Given records:
***

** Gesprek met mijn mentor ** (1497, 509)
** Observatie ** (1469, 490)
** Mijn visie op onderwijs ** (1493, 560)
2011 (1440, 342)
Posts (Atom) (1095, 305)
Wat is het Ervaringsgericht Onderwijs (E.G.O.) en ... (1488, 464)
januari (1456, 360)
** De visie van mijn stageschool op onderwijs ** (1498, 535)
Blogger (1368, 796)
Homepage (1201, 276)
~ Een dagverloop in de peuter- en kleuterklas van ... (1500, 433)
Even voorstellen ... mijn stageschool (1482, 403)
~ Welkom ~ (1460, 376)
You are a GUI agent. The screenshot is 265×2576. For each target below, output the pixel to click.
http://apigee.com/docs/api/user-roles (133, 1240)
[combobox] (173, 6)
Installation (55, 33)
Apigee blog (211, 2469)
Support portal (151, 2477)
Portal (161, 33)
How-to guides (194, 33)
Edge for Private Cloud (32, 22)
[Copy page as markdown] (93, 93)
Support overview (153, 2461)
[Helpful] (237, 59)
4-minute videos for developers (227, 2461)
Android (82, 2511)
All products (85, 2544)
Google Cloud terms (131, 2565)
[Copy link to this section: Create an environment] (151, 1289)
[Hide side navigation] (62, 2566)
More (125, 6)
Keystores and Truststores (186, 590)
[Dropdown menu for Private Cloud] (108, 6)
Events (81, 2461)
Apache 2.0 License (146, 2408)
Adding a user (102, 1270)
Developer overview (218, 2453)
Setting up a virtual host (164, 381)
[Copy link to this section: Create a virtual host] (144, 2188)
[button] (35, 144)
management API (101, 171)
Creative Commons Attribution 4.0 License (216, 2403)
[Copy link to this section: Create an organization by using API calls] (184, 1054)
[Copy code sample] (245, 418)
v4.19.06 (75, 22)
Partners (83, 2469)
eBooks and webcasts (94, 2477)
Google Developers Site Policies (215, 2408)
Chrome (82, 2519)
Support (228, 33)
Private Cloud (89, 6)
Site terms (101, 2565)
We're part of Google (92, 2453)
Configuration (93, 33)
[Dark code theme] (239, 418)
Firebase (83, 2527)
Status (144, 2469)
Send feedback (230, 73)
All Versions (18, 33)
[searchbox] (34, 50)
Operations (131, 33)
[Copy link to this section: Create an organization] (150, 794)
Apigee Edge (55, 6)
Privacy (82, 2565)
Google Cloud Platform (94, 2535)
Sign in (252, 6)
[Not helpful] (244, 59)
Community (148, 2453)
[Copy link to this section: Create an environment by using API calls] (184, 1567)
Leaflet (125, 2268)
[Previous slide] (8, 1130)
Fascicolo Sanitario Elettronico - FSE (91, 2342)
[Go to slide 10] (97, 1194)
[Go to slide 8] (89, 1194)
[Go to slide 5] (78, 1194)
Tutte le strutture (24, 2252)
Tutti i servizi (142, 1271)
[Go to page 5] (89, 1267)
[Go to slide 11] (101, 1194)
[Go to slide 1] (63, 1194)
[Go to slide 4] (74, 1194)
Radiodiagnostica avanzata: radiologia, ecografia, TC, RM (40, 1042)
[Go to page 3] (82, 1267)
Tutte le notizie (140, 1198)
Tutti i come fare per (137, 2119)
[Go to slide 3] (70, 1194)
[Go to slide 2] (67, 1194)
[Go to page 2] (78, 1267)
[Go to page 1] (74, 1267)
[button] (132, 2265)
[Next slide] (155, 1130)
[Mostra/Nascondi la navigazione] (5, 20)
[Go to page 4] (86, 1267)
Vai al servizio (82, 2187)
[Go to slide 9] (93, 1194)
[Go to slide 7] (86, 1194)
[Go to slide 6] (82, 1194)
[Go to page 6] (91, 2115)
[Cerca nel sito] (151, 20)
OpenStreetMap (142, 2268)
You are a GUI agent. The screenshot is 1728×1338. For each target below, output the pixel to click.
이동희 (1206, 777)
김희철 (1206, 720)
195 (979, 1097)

***

Try it: Every line from the one containing "eBooks and webcasts (94, 2477)" to the close of the records must be reproduced exactly. Include both ends and nothing more.

Response to this exercise:
eBooks and webcasts (94, 2477)
Google Developers Site Policies (215, 2408)
Chrome (82, 2519)
Support (228, 33)
Private Cloud (89, 6)
Site terms (101, 2565)
We're part of Google (92, 2453)
Configuration (93, 33)
[Dark code theme] (239, 418)
Firebase (83, 2527)
Status (144, 2469)
Send feedback (230, 73)
All Versions (18, 33)
[searchbox] (34, 50)
Operations (131, 33)
[Copy link to this section: Create an organization] (150, 794)
Apigee Edge (55, 6)
Privacy (82, 2565)
Google Cloud Platform (94, 2535)
Sign in (252, 6)
[Not helpful] (244, 59)
Community (148, 2453)
[Copy link to this section: Create an environment by using API calls] (184, 1567)
Leaflet (125, 2268)
[Previous slide] (8, 1130)
Fascicolo Sanitario Elettronico - FSE (91, 2342)
[Go to slide 10] (97, 1194)
[Go to slide 8] (89, 1194)
[Go to slide 5] (78, 1194)
Tutte le strutture (24, 2252)
Tutti i servizi (142, 1271)
[Go to page 5] (89, 1267)
[Go to slide 11] (101, 1194)
[Go to slide 1] (63, 1194)
[Go to slide 4] (74, 1194)
Radiodiagnostica avanzata: radiologia, ecografia, TC, RM (40, 1042)
[Go to page 3] (82, 1267)
Tutte le notizie (140, 1198)
Tutti i come fare per (137, 2119)
[Go to slide 3] (70, 1194)
[Go to slide 2] (67, 1194)
[Go to page 2] (78, 1267)
[Go to page 1] (74, 1267)
[button] (132, 2265)
[Next slide] (155, 1130)
[Mostra/Nascondi la navigazione] (5, 20)
[Go to page 4] (86, 1267)
Vai al servizio (82, 2187)
[Go to slide 9] (93, 1194)
[Go to slide 7] (86, 1194)
[Go to slide 6] (82, 1194)
[Go to page 6] (91, 2115)
[Cerca nel sito] (151, 20)
OpenStreetMap (142, 2268)
You are a GUI agent. The screenshot is 1728×1338. For each target below, output the pixel to click.
이동희 (1206, 777)
김희철 (1206, 720)
195 (979, 1097)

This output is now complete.